Moreover, suicide seems particularly prone to fads, to the point where as far back as feudal Japan “Shinju” plays that romanticized double suicide were eventually banned.

I think you’ve done an excellent job of making a pretty fundamental point: that societies, cultures, and nations decide where to draw the line on a surfeit of issues, generally with an imputed awareness of the potential consequences (“informed consent”).

But ISTM that this is an ‘academic’ position that doesn’t properly consider – at least – a US reality:

The US population doesn’t tend to get what it wants where policy can be distorted by money.

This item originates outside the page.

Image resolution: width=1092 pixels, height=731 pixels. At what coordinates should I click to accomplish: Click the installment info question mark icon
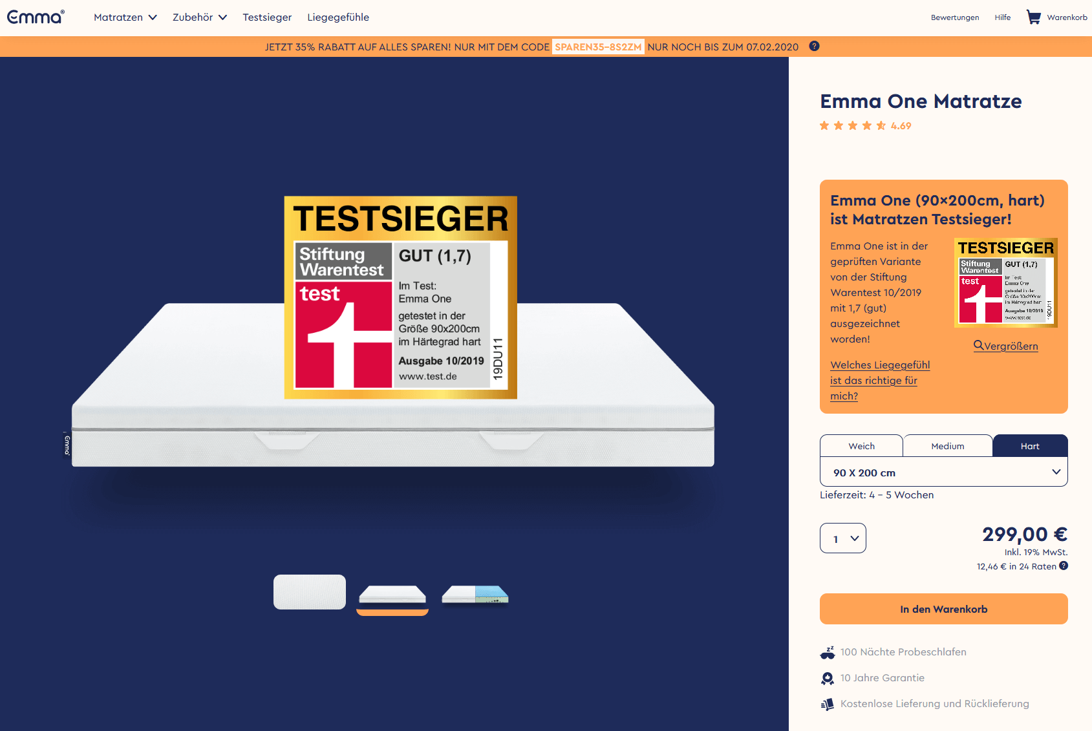tap(1064, 566)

A classic example is tax policy.

Even Gallup says that the majority of Americans favor increasing taxes on the wealthy (ignoring for a moment that the system is so incredibly labyrinthine as to confound most good faith efforts at reform).

But many of the issues raised: guns, alcohol, smoking, legality of recreational drugs, health care policy, etc., tend to exhibit varying degrees of discordance between what the public wants and what policies we get.

This is an understandable fallacy, but it’s a fallacy. The “suicide method replacement” theory is just not true; all evidence, over and over, for any number of different kinds of suicides, proves that if you remove an easy way for people to kill themselves, it prevents a lot of suicides.

It’s not just guns. Putting up suicide barriers on popular jumping locations like the Golden Gate Bridge has had a measurable impact on the suicide rate.